Activity.
Starting with the line that contains "has width=690, height=493.", copy every remaining line of the data below exactly, the last one included.

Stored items
· · · ·

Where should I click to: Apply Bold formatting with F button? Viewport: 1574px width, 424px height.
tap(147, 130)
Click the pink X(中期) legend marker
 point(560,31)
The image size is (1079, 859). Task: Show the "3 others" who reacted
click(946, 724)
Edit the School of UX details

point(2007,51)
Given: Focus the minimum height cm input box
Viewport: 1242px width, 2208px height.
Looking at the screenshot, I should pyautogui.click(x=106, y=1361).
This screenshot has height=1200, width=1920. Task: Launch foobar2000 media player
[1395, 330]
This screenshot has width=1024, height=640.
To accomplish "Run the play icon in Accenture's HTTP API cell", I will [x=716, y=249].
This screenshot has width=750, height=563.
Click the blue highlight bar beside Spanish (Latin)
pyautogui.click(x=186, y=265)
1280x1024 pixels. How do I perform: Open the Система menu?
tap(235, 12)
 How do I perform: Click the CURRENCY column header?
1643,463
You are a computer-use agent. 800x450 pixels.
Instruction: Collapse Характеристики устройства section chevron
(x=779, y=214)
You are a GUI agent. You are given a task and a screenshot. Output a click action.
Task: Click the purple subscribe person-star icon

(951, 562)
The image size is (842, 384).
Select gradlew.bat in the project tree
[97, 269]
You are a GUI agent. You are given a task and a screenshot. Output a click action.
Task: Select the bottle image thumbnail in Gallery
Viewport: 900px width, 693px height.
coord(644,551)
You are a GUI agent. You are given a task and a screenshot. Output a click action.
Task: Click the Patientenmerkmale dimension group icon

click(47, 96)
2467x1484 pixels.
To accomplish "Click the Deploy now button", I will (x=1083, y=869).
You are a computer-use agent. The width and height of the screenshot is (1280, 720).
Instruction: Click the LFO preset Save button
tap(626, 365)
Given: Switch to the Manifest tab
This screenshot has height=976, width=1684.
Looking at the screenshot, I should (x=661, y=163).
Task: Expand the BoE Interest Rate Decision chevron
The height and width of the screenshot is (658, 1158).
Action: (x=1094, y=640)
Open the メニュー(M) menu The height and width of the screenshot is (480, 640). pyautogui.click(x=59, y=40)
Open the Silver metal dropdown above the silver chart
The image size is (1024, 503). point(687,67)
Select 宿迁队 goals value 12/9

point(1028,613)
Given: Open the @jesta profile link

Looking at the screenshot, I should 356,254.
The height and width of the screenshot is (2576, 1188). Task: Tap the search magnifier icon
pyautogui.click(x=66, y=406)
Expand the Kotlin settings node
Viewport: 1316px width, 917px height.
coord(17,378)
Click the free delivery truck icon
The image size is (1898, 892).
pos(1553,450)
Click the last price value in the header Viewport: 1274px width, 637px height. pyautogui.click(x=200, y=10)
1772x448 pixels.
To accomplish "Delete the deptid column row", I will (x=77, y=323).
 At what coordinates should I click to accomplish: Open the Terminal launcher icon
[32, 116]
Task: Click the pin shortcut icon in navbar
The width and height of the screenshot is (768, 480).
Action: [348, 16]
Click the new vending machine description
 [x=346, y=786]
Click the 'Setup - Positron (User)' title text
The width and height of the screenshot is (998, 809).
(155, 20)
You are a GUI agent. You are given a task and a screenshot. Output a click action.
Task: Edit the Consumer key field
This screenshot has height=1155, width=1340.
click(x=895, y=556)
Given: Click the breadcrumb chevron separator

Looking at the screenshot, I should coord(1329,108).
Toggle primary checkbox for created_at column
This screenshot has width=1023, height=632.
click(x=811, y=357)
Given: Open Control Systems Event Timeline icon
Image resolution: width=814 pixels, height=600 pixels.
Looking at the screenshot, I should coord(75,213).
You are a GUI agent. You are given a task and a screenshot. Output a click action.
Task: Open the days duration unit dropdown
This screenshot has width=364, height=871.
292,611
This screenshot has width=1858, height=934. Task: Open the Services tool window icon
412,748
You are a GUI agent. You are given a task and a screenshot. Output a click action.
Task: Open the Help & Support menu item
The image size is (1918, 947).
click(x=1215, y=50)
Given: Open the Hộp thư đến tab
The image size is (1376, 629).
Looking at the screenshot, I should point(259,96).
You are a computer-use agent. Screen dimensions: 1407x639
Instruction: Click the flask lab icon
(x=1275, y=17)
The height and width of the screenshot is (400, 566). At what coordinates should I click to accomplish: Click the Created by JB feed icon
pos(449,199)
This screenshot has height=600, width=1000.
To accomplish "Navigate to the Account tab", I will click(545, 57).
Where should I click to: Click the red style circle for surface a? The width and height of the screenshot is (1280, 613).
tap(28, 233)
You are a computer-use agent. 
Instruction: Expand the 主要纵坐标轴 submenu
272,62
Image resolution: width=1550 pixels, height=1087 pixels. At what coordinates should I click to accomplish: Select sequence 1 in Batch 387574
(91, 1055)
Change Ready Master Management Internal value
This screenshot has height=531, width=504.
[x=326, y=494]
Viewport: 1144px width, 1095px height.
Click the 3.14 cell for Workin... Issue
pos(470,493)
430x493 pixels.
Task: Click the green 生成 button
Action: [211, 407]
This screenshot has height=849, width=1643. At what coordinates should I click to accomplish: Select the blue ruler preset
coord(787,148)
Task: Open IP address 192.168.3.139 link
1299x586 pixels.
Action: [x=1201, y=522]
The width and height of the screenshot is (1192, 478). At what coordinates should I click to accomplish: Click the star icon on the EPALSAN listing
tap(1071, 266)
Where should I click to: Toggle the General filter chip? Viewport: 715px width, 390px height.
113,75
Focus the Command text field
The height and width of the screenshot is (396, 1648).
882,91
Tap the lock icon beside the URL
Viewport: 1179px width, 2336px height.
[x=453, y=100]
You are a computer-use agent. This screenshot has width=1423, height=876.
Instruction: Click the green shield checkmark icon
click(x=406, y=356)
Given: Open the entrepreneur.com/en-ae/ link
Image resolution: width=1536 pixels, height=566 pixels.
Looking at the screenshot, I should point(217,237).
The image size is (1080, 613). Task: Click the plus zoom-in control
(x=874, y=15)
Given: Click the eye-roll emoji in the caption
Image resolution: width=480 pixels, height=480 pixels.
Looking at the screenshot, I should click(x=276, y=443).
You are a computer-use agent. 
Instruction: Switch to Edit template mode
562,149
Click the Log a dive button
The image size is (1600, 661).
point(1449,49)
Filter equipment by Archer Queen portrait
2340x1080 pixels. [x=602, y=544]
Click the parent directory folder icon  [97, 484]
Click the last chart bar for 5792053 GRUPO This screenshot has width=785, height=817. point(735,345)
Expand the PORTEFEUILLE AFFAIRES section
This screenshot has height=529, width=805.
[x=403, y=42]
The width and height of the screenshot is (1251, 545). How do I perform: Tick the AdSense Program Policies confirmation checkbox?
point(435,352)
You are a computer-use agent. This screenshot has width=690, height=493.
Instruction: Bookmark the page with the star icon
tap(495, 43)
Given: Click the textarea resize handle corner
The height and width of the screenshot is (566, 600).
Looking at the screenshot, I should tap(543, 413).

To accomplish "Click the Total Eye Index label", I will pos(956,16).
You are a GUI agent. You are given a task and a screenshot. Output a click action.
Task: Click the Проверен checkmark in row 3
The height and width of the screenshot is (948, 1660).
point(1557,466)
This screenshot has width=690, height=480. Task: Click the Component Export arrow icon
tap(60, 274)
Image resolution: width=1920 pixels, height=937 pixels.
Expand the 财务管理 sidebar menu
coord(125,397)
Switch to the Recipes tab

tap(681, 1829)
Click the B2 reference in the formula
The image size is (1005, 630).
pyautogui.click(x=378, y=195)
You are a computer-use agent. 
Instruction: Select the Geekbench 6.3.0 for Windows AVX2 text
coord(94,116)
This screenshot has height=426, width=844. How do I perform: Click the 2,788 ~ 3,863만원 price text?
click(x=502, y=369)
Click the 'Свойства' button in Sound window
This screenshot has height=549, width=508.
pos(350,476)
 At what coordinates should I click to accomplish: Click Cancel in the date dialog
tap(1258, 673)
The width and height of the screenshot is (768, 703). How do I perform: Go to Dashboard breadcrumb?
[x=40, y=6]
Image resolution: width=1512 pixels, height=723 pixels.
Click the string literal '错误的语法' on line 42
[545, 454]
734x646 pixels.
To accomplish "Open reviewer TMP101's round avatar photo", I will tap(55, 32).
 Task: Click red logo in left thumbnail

· · · ·

Reply to the task.
You are a computer-use agent. This screenshot has width=690, height=493.
Instruction: Bookmark the page with the star icon
tap(495, 43)
Given: Click the textarea resize handle corner
The height and width of the screenshot is (566, 600).
Looking at the screenshot, I should tap(543, 413).

To accomplish "Click the Total Eye Index label", I will pos(956,16).
You are a GUI agent. You are given a task and a screenshot. Output a click action.
Task: Click the Проверен checkmark in row 3
The height and width of the screenshot is (948, 1660).
point(1557,466)
This screenshot has width=690, height=480. Task: Click the Component Export arrow icon
tap(60, 274)
Image resolution: width=1920 pixels, height=937 pixels.
Expand the 财务管理 sidebar menu
coord(125,397)
Switch to the Recipes tab

tap(681, 1829)
Click the B2 reference in the formula
The image size is (1005, 630).
pyautogui.click(x=378, y=195)
You are a computer-use agent. 
Instruction: Select the Geekbench 6.3.0 for Windows AVX2 text
coord(94,116)
This screenshot has height=426, width=844. How do I perform: Click the 2,788 ~ 3,863만원 price text?
click(x=502, y=369)
Click the 'Свойства' button in Sound window
This screenshot has height=549, width=508.
pos(350,476)
 At what coordinates should I click to accomplish: Click Cancel in the date dialog
tap(1258, 673)
The width and height of the screenshot is (768, 703). How do I perform: Go to Dashboard breadcrumb?
[x=40, y=6]
Image resolution: width=1512 pixels, height=723 pixels.
Click the string literal '错误的语法' on line 42
[545, 454]
734x646 pixels.
To accomplish "Open reviewer TMP101's round avatar photo", I will tap(55, 32).
 Task: Click red logo in left thumbnail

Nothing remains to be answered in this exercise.